The building or site itself may lie within the boundary of more than one authority.

District:
Swindon (Unitary Authority)
Parish:
Non Civil Parish
National Grid Reference:
SU1433384727

Summary

Anglican parish church for New Swindon, built in 1843-1845, by (Sir) George Gilbert Scott, RA (1811-1878) and William Bonython Moffatt (1812-1887); altered and extended in 1897 by Temple Moore (1856-1920).

Reasons for Designation

The Anglican Church of St Mark, built in 1843-1845 to designs by Sir George Gilbert Scott and William Bonython Moffatt for the Great Western Railway, is listed at Grade II, for the following principal reasons:

Architectural interest: * for its design, by highly significant ecclesiastical architects of the period, its traditional Gothic style immediately announcing the permanence of the new parish of New Swindon; * for its fine and extensive detailing, internally and externally, demonstrating the ecclesiological approach to the revival of Gothic architecture;

Historic interest: * as a place of worship built as part of the holistic provision of housing, health and welfare facilities for workers at the Great Western Railway’s Swindon works from the 1840s to the C20, creating the Swindon Railway Village; * as a strongly Tractarian establishment whose worship continues to reflect these principles.

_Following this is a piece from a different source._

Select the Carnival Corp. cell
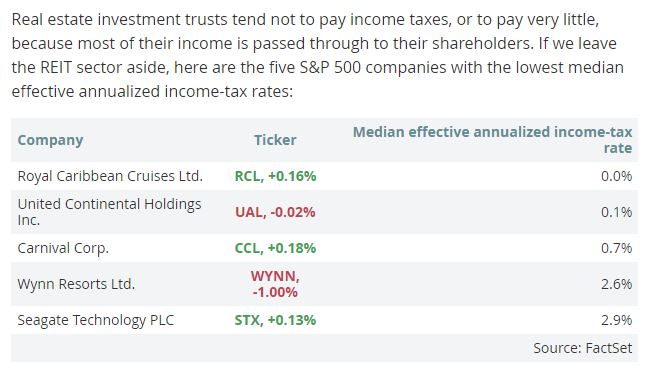pos(63,248)
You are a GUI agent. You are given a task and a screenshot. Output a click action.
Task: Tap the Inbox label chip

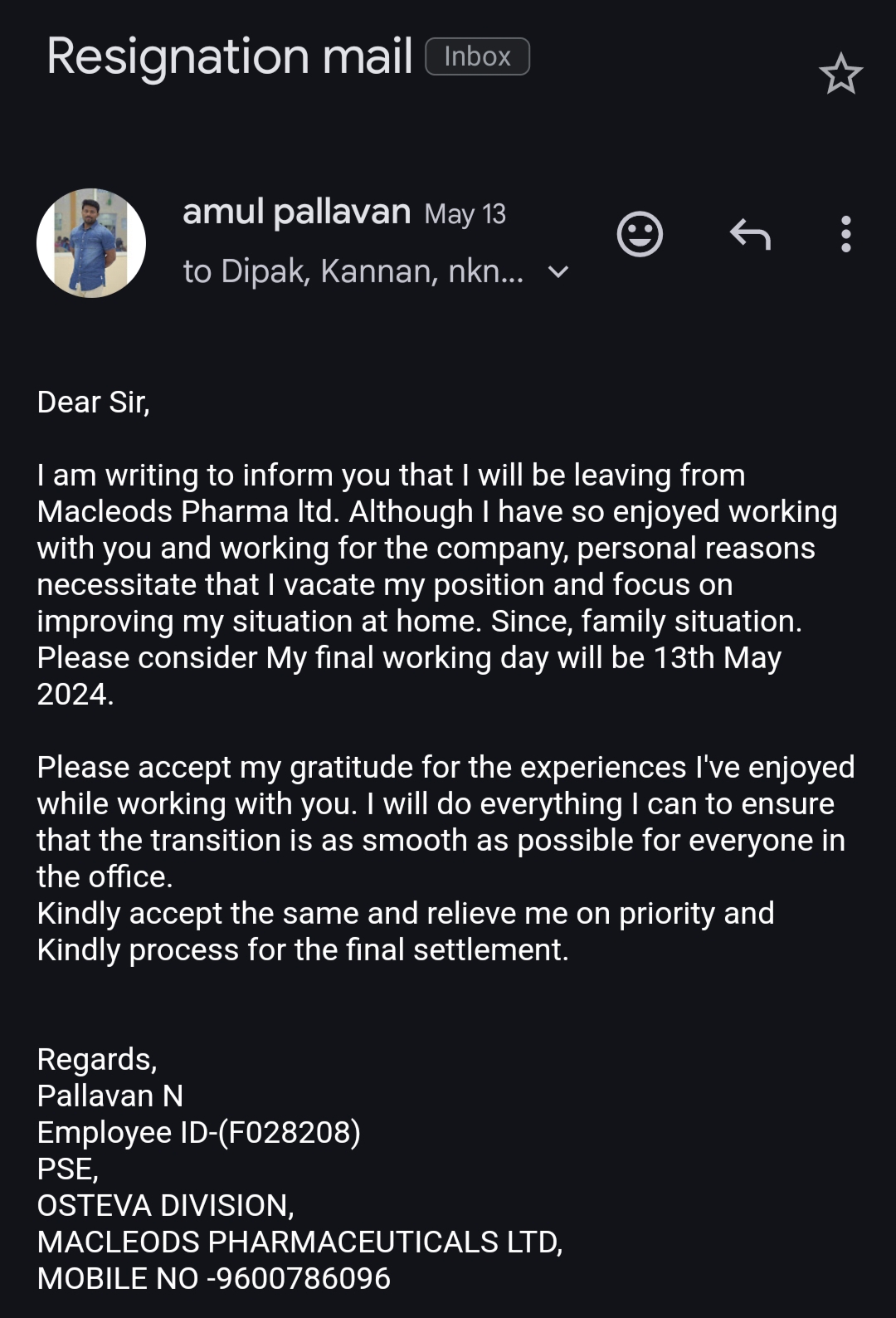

Group value: * the Church of St Mark, and its associated boundary walls and gatepiers, share strong group value with all the listed buildings of the Swindon Railway Village to its east and south, created as part of an overall plan to provide the staff of the works and their families with integrated housing, health, welfare and leisure facilities.

History

The Great Western Railway works in Swindon were established in 1841, to provide a central repair facility for the various locomotives which had been sourced to run on the railway line from London to Bristol, whose construction had begun in 1840. The Great Western Railway (GWR) village was established in Swindon from 1841, aiming initially to provide 300 homes and associated health, welfare, lodging and education facilities for a new community of workers and their families arriving from across the country to staff the railway works, which came to house an extensive and integrated design, engineering, construction and repair plant for locomotives and other rolling stock, and rails. At its peak in 1925, the workforce numbered over 14,000. The works remained in use by GWR and, following the nationalisation of the railways, British Rail, until 1986. Until 1845, only one parish church existed in Swindon: Holy Rood, situated in what is now known as Swindon Old Town. The growth of the GWR works, headed by Isambard Kingdom Brunel (1806-1859) and the associated rows of workers’ model housing, constructed from 1841 onwards, meant that congregations had swelled, with about 1,800 staff at the works by the mid-1840s, together with their families. The railway village, dubbed New Swindon, had been conceived as a largely self-contained community, with facilities including a school, church and cricket pitch. In 1842, a legacy of £500 was left on the death of George Henry Gibbs, a director of the GWR company, as a contribution towards the construction of the church and school for New Swindon. The company supported the aim, and a committee of directors was set up to oversee the project. A parcel of land just west of the railway village was donated for the church by the neighbouring landowner, Col Vilett. Leading architects of the period were invited to submit plans and estimates for the work; the committee eventually selected a design by George Gilbert Scott and his partner William Bonython Moffatt, prolific and highly-regarded Gothic Revival architects, having been impressed by their recent design for the Church of the Holy Trinity in Halstead, Essex. In addition, the executor of GH Gibbs’ will promised a further £1,000 towards the building of the church if Scott and Moffatt were appointed. Subscriptions were taken up, and by 1843 the church fund stood at £5,600. William Sissons of Hull was successful in tendering for the construction of the new church.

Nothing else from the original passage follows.